**Records shown**
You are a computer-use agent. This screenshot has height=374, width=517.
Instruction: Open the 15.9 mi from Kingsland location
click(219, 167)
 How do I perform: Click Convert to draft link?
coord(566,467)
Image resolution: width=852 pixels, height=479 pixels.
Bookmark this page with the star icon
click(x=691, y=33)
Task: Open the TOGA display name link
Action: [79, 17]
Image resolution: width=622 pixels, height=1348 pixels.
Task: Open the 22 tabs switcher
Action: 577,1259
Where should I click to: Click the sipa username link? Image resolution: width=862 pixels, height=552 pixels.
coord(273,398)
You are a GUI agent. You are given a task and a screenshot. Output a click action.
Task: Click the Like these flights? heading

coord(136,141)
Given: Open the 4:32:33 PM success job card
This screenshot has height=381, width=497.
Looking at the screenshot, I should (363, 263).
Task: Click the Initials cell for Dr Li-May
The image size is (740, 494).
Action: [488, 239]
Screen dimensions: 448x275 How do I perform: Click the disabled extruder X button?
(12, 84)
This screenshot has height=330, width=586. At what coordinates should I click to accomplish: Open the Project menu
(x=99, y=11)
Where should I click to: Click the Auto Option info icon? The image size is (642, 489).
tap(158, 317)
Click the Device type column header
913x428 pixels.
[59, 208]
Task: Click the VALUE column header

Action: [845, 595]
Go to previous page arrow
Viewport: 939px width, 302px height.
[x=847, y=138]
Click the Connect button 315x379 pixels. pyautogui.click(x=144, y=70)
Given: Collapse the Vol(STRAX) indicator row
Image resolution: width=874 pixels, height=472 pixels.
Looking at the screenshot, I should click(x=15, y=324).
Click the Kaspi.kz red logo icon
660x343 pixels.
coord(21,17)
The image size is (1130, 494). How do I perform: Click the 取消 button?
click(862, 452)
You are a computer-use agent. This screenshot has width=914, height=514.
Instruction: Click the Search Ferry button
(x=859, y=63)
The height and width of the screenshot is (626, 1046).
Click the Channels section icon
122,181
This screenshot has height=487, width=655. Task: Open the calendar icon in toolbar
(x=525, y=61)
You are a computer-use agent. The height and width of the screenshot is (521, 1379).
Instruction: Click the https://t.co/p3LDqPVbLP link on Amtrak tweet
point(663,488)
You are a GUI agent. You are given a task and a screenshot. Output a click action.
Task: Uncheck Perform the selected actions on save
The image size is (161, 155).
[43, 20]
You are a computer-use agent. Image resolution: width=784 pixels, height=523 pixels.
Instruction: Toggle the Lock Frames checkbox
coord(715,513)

**Task to complete**
Copy each line above where "computer" appears.

**Written answer**
You are a computer-use agent. This screenshot has height=374, width=517.
You are a computer-use agent. This screenshot has width=914, height=514.
You are a computer-use agent. The height and width of the screenshot is (521, 1379).
You are a computer-use agent. Image resolution: width=784 pixels, height=523 pixels.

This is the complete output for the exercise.